I really feel I am at a standstill sometimes. I cannot seem to move forward fast enough. I guess not fast enough for me. The title of my blog, is, in fact, an admission of faith, a glimpse of hope, a message of truth.
As I spiral through the events of my life (upwards I must admit) there are times when I feel I’m going downwards. I constantly have to remind myself of the growth which has taken place in my life, and the hard work it took to get where I am. However, right now, at this moment, I am at a financial standstill. Healthwise I’m getting better. As a parent of 2 children I always learning and know I am doing better than I did yesterday. As a girlfriend and partner I know relationships take much work and I continue on the path of respectfulness and love. As a daughter.. Well I keep in touch with my parents and let them know I am there and nurture the relationships I cherish. As a friend.. I’m kind compassionate and caring… As a Teacher I am constantly creating bonds with my students and keep myself fresh and creative. As a friend to myself, much work still needs to be done, and I truly think finances have something to do with it.
I have never been good at keeping a buget. In my twenties, I ruined my credit and now at 44 years old, my name is dust. I’ve worked hard at paying back my debt… but still to this day, I live paycheck to paycheck and I am getting frustrated. I’ve read The Secret , trying to practice all the Laws of Manifestation and short of being temporarily out of cash, I’m broke!
The Secret tells you to chant every day: “I am so happy and grateful money comes to me in increasing quatities through multiple sources, on a continous basis. Amen” It doesn’t mean you recite this and sit on your laurels and hope for money to come from the sky!! You work.. Which I do. You move forward.. Which I do. You remain grateful for what you have. Which I do. You help and love others. Which I do. You love yourself. Which I am constantly working on!! (lol)

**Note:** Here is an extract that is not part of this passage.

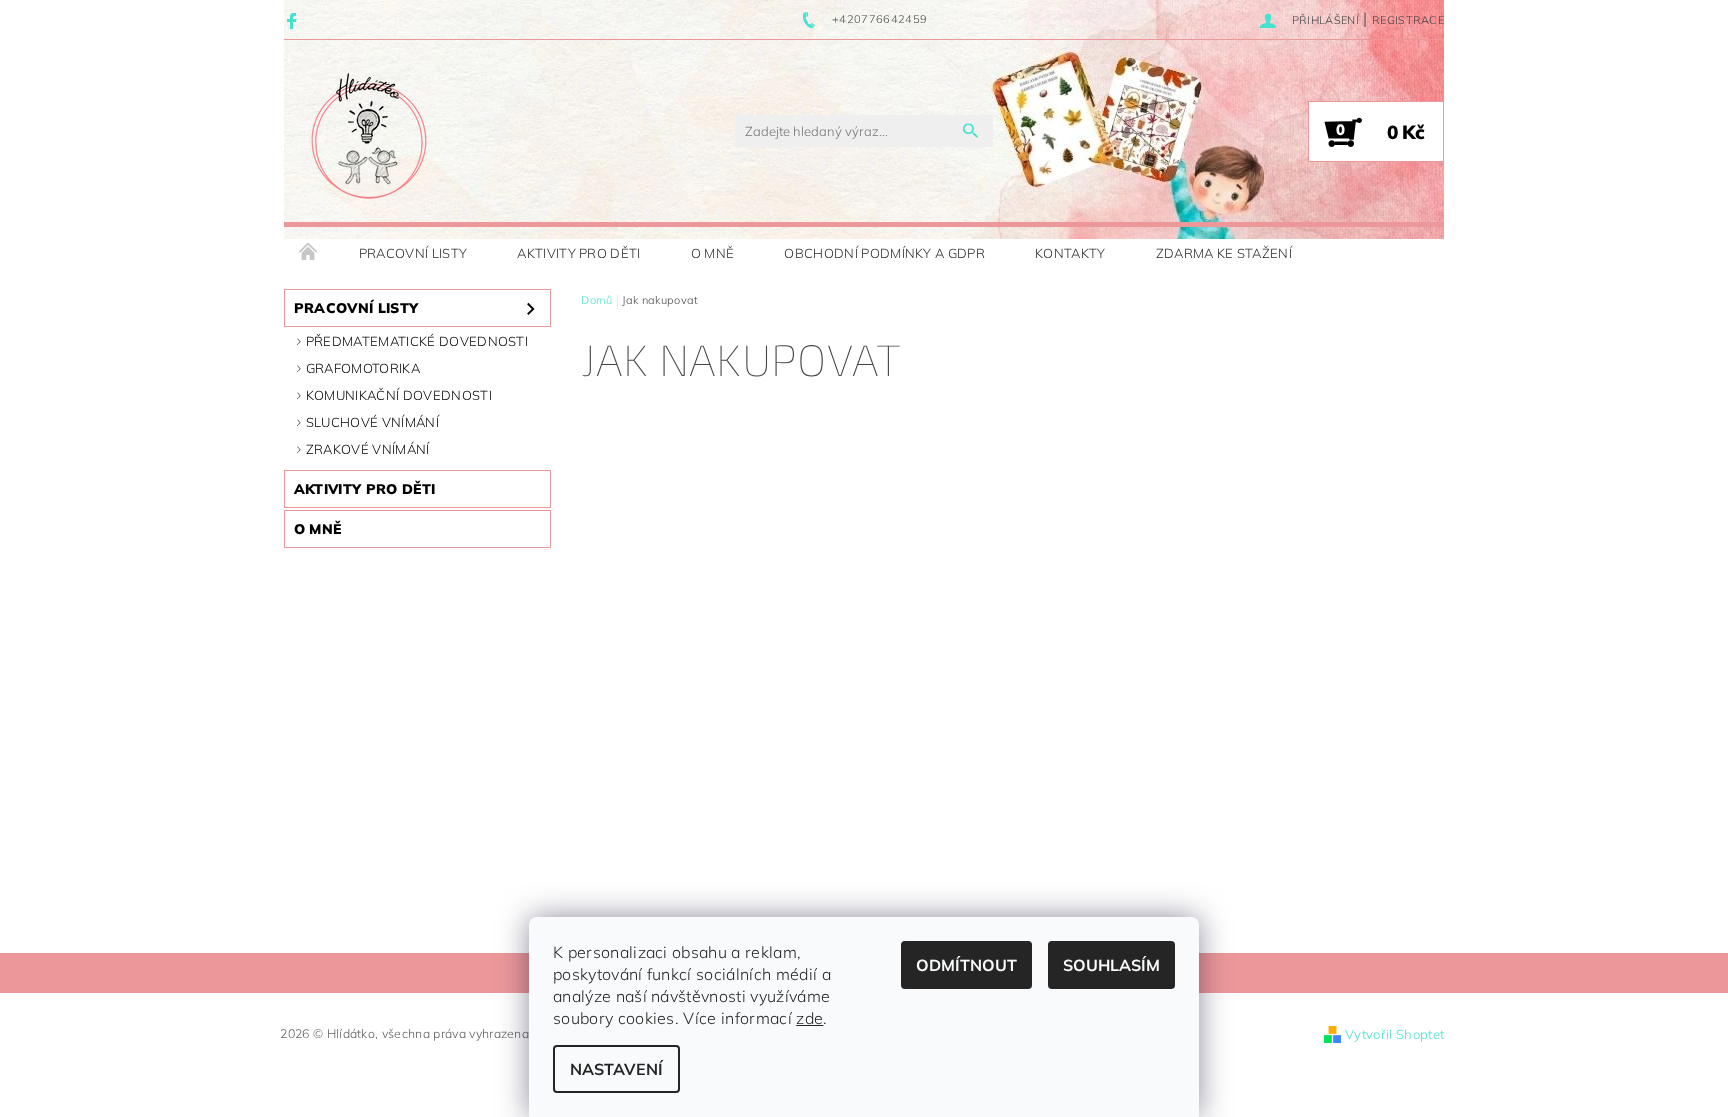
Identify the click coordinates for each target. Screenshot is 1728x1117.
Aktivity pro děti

Why am I sharing this personal information with you? Well I know I am not the only one desperately trying to keep up with payments, buy children clothes, afford the dentist (which is impossible here), buy glasses for your child, pay the mortgage, food, etc.. and I am sure, if we keep each other company.. things will get better. Right?
Right! I may whine sometimes, and its normal. I really do try to remain positive and thankful for every single day I have here on this earth. My spirit, altough a bit tattered right now, shines with knowing that the “Best Is Yet to Come” and maybe, just maybe, I’ve experienced the best without even knowing it.
As my spirit grows here on earth. I will remain the me God put me here to be… Money or not. I am human, and in the end. It really never mattered whether I have a designer home, all that matters as I do my best with what I have and go with it!